# Task objective
Below is a set of entries; give all of them again exactly.

[[ Provided material, beginning ]]

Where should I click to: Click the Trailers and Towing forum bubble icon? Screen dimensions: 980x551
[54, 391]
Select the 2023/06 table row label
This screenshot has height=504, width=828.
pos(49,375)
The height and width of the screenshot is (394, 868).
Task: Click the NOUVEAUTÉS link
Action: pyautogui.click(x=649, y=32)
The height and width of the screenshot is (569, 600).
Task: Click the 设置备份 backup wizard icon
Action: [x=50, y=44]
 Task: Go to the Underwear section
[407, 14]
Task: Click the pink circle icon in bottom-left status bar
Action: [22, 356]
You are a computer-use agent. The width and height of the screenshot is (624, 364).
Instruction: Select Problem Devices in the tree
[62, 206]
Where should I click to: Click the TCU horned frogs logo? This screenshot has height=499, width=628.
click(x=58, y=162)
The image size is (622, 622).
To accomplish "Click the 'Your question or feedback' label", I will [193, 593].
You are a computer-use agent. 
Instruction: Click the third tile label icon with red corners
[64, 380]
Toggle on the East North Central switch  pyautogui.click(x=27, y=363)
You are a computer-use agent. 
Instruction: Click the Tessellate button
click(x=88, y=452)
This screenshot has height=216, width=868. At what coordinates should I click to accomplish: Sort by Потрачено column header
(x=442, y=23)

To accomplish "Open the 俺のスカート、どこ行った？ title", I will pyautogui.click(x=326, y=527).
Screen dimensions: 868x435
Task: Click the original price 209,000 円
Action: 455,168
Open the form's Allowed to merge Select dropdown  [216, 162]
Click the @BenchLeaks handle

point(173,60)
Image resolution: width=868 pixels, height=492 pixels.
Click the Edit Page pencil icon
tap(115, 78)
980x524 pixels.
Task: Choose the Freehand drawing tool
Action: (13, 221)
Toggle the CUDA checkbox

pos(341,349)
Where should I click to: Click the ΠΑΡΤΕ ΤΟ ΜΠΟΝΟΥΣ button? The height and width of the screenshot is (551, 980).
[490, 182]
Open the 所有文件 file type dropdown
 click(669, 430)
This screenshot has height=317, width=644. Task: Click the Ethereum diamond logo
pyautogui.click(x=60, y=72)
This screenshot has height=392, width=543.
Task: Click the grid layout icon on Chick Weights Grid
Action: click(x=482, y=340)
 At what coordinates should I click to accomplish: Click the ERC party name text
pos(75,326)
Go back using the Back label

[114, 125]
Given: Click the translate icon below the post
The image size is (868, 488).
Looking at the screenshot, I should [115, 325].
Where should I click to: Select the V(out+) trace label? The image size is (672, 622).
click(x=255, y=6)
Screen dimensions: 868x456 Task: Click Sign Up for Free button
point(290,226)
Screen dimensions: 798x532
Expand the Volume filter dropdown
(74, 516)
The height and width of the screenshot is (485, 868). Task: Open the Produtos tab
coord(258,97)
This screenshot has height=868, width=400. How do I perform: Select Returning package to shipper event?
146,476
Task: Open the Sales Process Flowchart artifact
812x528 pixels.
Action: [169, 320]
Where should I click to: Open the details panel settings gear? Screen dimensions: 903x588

[[ Provided material, end ]]

# Answer
Where should I click to: Click the Trailers and Towing forum bubble icon? Screen dimensions: 980x551
[54, 391]
Select the 2023/06 table row label
This screenshot has height=504, width=828.
pos(49,375)
The height and width of the screenshot is (394, 868).
Task: Click the NOUVEAUTÉS link
Action: pyautogui.click(x=649, y=32)
The height and width of the screenshot is (569, 600).
Task: Click the 设置备份 backup wizard icon
Action: [x=50, y=44]
 Task: Go to the Underwear section
[407, 14]
Task: Click the pink circle icon in bottom-left status bar
Action: [22, 356]
You are a computer-use agent. The width and height of the screenshot is (624, 364).
Instruction: Select Problem Devices in the tree
[62, 206]
Where should I click to: Click the TCU horned frogs logo? This screenshot has height=499, width=628.
click(x=58, y=162)
The image size is (622, 622).
To accomplish "Click the 'Your question or feedback' label", I will [193, 593].
You are a computer-use agent. 
Instruction: Click the third tile label icon with red corners
[64, 380]
Toggle on the East North Central switch  pyautogui.click(x=27, y=363)
You are a computer-use agent. 
Instruction: Click the Tessellate button
click(x=88, y=452)
This screenshot has height=216, width=868. At what coordinates should I click to accomplish: Sort by Потрачено column header
(x=442, y=23)

To accomplish "Open the 俺のスカート、どこ行った？ title", I will pyautogui.click(x=326, y=527).
Screen dimensions: 868x435
Task: Click the original price 209,000 円
Action: 455,168
Open the form's Allowed to merge Select dropdown  [216, 162]
Click the @BenchLeaks handle

point(173,60)
Image resolution: width=868 pixels, height=492 pixels.
Click the Edit Page pencil icon
tap(115, 78)
980x524 pixels.
Task: Choose the Freehand drawing tool
Action: (13, 221)
Toggle the CUDA checkbox

pos(341,349)
Where should I click to: Click the ΠΑΡΤΕ ΤΟ ΜΠΟΝΟΥΣ button? The height and width of the screenshot is (551, 980).
[490, 182]
Open the 所有文件 file type dropdown
 click(669, 430)
This screenshot has height=317, width=644. Task: Click the Ethereum diamond logo
pyautogui.click(x=60, y=72)
This screenshot has height=392, width=543.
Task: Click the grid layout icon on Chick Weights Grid
Action: click(x=482, y=340)
 At what coordinates should I click to accomplish: Click the ERC party name text
pos(75,326)
Go back using the Back label

[114, 125]
Given: Click the translate icon below the post
The image size is (868, 488).
Looking at the screenshot, I should [115, 325].
Where should I click to: Select the V(out+) trace label? The image size is (672, 622).
click(x=255, y=6)
Screen dimensions: 868x456 Task: Click Sign Up for Free button
point(290,226)
Screen dimensions: 798x532
Expand the Volume filter dropdown
(74, 516)
The height and width of the screenshot is (485, 868). Task: Open the Produtos tab
coord(258,97)
This screenshot has height=868, width=400. How do I perform: Select Returning package to shipper event?
146,476
Task: Open the Sales Process Flowchart artifact
812x528 pixels.
Action: [169, 320]
Where should I click to: Open the details panel settings gear? Screen dimensions: 903x588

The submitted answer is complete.